These are three “Coffin” Problems posed by Nakul Dawra on his Youtube site GoldPlatedGoof. (Nakul is extraordinarily entertaining and mesmerizing.) The origin of the name is explained, but basically they are problems that have easy or even trivial solutions—once you see the solution. But just contemplating the problem, they seem impossible. The idea was to kill the chances of the pupil taking an (oral) exam with these problems. I was able to solve the first two problems (after a while), but I could not figure out the third. See the Three Coffin Problems.
For problem 1 Jim says: “I kept slipping into assuming what I wanted to prove”.

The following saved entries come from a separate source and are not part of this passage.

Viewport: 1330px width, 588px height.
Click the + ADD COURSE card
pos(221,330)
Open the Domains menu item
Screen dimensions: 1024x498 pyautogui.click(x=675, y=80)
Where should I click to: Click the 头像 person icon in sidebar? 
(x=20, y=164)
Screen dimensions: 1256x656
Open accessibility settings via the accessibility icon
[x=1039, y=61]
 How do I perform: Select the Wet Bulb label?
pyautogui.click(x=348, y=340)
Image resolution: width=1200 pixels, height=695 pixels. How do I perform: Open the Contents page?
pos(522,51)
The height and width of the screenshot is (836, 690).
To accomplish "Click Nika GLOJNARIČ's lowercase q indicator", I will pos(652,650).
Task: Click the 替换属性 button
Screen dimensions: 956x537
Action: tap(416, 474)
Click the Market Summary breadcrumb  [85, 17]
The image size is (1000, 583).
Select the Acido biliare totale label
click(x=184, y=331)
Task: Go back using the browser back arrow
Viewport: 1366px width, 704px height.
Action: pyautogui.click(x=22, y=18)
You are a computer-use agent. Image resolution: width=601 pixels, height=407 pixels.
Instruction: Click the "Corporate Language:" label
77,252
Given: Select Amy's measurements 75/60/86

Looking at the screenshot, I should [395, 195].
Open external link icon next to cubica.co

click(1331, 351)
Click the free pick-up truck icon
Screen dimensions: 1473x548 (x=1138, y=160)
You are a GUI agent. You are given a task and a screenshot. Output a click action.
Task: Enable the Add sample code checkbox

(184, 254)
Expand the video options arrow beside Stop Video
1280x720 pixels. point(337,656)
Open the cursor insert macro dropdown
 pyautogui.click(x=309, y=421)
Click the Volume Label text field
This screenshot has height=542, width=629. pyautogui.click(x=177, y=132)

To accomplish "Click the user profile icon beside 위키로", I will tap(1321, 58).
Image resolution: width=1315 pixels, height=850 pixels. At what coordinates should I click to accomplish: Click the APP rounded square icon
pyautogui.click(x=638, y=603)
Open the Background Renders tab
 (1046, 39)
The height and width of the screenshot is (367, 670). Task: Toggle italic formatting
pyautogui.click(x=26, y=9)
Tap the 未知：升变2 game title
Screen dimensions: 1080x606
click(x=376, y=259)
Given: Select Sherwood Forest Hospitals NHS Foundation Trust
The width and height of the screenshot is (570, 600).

I think that has also happened on problem 2 (page 5 of the linked pdf), the Calculus solution.
He writes down the integral form, swaps the limits to get the required reversal of sign, then discards the limits on the differentiation step. Effectively a minus sign has been (happily) created.
If he differentiated, without swapping the limits first, the answer would be quite different. Looks dodgy to me.
Thank you so much for the comment (one of 14 out of approximately 10,000 spam comments I have gotten over the 3 ½ years for the blog).
First, the swapping of limits on the definite integral with the attendant switch in signs is legal. I did it to put the integral in the standard form for differentiation with the variable as the upper limit and the constant as the lower limit. Then the derivative of the integral is just the integrand evaluated at the upper limit (one form of the Fundamental Theorem of Integral Calculus). Things often look opaque when presented in an unfamiliar setting.
Thanks again for reading the blog and commenting.
Incidentally, I “nicked” part of your solution to Problem 1 because it was so elegant.
I have written up my misunderstanding of the (valid) limit swapping as a new problem as it could be instructive to others.